1966 single by The Rolling Stones

"Blue Turns to Grey" is a song that was written by Mick Jagger and Keith Richards. The song first appeared in February 1965 when both Dick and Dee Dee and The Mighty Avengers released versions of it as singles. Another version was released shortly thereafter by Tracey Dey on Amy Records. On Dey's single, the label credits the song to "K. Richard-A. Oldham"—Oldham being the surname of the Rolling Stones' then-manager/producer Andrew Loog Oldham. It was released by The Rolling Stones on their 1965 US-only album December's Children (And Everybody's) later that year. On this album, "Blue Turns to Grey" as well as "The Singer Not the Song" features Brian Jones on a 12-string electric guitar and Keith on a 6-string. It did not see a UK release until the 1971 compilation album Stone Age.

When Cliff Richard and the Shadows released their version as a single in March 1966 it became a hit in a number of countries. In the UK it reached number 15.
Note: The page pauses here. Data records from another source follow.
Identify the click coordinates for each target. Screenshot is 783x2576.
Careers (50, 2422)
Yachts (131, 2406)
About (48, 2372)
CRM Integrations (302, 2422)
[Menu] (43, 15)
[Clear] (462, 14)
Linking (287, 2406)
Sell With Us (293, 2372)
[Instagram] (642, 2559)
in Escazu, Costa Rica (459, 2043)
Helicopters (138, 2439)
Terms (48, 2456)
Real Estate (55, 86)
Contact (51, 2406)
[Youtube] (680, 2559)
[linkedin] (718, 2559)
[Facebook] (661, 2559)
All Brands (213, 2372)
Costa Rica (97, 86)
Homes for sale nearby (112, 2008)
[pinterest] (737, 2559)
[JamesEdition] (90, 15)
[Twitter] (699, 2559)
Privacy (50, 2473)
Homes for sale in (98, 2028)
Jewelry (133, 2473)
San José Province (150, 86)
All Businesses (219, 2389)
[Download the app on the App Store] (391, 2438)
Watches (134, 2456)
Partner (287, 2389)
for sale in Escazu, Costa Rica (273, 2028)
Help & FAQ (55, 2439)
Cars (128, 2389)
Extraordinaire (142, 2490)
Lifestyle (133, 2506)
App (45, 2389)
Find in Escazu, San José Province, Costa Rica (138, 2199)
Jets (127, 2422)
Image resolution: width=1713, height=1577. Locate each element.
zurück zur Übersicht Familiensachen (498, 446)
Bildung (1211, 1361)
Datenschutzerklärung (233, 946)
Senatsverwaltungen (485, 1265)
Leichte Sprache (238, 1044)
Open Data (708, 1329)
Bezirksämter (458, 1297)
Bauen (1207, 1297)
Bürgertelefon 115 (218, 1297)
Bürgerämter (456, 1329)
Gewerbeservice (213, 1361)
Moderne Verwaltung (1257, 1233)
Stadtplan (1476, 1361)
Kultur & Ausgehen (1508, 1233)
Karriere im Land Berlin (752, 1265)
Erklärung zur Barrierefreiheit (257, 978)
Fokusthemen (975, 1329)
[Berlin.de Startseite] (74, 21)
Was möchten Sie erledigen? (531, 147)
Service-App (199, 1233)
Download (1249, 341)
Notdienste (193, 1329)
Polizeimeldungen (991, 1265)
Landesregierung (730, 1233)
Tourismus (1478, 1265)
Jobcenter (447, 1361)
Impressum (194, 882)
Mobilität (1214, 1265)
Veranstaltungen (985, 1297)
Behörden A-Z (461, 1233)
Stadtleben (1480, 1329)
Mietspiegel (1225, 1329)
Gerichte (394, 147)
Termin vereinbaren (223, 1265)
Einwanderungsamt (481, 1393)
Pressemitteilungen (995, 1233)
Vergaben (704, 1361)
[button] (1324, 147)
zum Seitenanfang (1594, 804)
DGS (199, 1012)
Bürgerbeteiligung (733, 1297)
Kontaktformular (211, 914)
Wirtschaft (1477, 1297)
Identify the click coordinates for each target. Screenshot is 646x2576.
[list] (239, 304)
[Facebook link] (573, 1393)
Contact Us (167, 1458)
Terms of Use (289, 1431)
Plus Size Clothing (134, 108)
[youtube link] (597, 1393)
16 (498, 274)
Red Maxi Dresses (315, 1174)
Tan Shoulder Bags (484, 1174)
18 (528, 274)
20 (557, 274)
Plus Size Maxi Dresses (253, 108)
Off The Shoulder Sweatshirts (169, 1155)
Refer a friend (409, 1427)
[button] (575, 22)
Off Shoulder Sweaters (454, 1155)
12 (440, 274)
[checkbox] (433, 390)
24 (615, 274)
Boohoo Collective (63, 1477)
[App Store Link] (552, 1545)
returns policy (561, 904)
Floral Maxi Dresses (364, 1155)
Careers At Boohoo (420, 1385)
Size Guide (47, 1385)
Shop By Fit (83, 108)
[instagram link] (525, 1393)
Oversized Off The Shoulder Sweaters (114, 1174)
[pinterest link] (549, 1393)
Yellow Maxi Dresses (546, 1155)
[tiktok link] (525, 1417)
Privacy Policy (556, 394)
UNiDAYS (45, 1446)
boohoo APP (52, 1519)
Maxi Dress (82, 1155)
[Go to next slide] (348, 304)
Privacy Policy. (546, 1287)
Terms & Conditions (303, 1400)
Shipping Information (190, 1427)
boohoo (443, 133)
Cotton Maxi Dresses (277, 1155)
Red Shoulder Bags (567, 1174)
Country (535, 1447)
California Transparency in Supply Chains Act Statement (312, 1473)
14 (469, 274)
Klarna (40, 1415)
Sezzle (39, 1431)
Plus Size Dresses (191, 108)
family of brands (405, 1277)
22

==Rolling Stones version==

===Personnel===
- Mick Jagger - lead vocals
- Keith Richards - electric guitar, backing vocals
- Brian Jones - electric guitar
- Bill Wyman - bass guitar
- Charlie Watts - drums

==Cliff Richard and the Shadows version==

===Chart performance===

| Chart (1966) | Peak position |
|---|---|
| Australia (Kent Music Report) | 20 |
| Israel | 1 |
| Malaysia | 2 |
| Netherlands (Single Top 100) | 18 |
| New Zealand (Recorded Music NZ) | 11 |
| Singapore | 2 |
| UK Singles (Official Charts) | 15 |

==Other cover versions==
Flamin' Groovies released a version of the song on their 1978 album, Flamin' Groovies Now.